Minting Attack: Critical Vulnerability Found in Ethereum Framework

Level K, a smart contract and decentralized application development company, has discovered a critical security weakness in the Ethereum blockchain. The vulnerability would have allowed an attacker to reward himself large amounts of GasToken when receiving Ethereum’s native cryptocurrency ETH. It is still not clear how many exchanges have been possibly affected by the bug. Also, there is no report that hackers have successfully exploited the weakness to mint GasToken.

According to a Medium post published Nov. 21; many exchanges have been notified privately about the vulnerability. The disclosure urged all the parties to review their logs to determine whether they have been affected by this attack. The disclosure reads in part:

“Many exchanges allow the withdrawal of Ethereum to arbitrary addresses with no gas usage limit. Since sending Ethereum to a contract address executes its fallback function, attackers can make these exchanges pay for arbitrary computation. This allows attackers to force exchanges to burn their own Ethereum on high transaction costs.

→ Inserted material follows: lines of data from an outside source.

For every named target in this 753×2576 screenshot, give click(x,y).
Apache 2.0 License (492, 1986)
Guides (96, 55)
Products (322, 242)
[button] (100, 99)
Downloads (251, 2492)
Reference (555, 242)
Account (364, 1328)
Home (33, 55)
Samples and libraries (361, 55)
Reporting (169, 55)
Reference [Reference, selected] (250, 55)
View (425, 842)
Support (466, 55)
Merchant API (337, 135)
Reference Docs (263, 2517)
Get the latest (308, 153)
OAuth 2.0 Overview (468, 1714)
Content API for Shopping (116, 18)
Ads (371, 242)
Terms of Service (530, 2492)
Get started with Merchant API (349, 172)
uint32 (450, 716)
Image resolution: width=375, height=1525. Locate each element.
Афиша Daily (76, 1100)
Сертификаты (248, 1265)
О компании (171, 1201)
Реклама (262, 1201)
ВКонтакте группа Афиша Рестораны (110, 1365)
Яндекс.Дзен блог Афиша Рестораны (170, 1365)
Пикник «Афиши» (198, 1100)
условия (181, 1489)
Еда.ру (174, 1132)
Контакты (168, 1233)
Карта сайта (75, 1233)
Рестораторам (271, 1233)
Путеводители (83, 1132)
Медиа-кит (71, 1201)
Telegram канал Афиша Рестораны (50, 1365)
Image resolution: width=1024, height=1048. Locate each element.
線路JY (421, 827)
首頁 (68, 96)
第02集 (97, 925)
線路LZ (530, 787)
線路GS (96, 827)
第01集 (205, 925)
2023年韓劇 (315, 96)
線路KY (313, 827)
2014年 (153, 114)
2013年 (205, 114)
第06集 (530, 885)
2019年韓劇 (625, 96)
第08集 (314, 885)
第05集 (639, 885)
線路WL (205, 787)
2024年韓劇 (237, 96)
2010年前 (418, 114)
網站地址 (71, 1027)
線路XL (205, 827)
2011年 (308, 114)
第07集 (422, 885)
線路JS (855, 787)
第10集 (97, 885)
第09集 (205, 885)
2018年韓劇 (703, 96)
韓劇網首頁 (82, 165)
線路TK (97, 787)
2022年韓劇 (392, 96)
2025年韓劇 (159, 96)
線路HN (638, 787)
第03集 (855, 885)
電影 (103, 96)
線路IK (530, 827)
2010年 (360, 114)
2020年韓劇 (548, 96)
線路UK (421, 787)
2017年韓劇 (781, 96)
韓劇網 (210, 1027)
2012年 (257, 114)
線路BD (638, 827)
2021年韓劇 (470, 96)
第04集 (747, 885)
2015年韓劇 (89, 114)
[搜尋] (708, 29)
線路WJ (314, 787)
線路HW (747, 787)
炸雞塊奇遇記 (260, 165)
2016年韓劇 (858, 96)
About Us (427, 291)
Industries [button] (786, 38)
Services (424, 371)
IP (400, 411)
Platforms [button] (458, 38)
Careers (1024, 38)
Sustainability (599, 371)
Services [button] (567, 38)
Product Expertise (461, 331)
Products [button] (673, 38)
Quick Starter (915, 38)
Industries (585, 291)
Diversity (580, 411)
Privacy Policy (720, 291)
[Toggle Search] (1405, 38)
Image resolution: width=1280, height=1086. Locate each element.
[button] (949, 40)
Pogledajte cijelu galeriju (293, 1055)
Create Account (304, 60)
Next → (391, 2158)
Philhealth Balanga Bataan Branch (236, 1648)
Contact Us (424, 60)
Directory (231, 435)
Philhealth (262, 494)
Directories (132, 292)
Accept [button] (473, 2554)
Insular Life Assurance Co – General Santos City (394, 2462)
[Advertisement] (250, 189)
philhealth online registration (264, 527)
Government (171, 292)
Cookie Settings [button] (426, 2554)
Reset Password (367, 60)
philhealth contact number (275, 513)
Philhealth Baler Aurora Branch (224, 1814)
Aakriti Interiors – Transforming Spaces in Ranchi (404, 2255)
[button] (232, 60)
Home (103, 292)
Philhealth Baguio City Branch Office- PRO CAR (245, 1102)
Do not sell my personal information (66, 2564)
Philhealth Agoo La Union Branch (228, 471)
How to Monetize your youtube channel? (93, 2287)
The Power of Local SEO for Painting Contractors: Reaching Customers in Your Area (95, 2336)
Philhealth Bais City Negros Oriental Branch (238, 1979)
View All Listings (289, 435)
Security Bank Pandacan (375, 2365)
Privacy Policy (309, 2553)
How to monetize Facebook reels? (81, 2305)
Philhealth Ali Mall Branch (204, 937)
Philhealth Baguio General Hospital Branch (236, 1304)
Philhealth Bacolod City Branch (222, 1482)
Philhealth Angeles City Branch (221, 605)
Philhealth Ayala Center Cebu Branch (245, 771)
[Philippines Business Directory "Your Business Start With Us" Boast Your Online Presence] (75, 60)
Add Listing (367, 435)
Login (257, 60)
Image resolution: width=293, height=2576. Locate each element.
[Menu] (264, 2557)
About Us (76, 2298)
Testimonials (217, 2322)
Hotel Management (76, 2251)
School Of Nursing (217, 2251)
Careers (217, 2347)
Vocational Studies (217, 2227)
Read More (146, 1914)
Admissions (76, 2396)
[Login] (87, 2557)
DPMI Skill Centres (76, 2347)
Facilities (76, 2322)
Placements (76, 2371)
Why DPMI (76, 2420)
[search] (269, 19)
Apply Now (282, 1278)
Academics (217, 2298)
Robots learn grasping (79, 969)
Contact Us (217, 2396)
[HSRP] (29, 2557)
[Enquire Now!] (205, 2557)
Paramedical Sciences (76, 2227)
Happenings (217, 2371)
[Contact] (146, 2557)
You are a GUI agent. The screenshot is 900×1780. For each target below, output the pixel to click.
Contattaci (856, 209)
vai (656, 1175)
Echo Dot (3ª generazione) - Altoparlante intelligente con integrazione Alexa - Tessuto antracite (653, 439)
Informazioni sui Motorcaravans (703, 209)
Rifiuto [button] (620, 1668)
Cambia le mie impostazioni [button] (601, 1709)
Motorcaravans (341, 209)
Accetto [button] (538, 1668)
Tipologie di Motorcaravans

Attackers may even benefit financially by mining TokenGas.”

As per the report, an address can carry out arbitrary computations at the cost of the person who initiated the transaction, when ETH is sent to that address. Therefore, it would be possible for such an attack to become profitable for the dishonest party.

The disclosure also stated that this bug doesn’t affect exchanges that process Ethereum transactions. Only those who initiate Ethereum transactions are affected.

The researchers discovered the security vulnerability last month. They immediately notified the founders of GasToken, and several parties that could have been attacked by it.

The discovery of this vulnerability is a clear sign the blockchain is not as safe as people think. Early this year, a group unearthed a security weakness in crypto exchange Coinbase, which allowed bad actors to steal unlimited amount of ETH.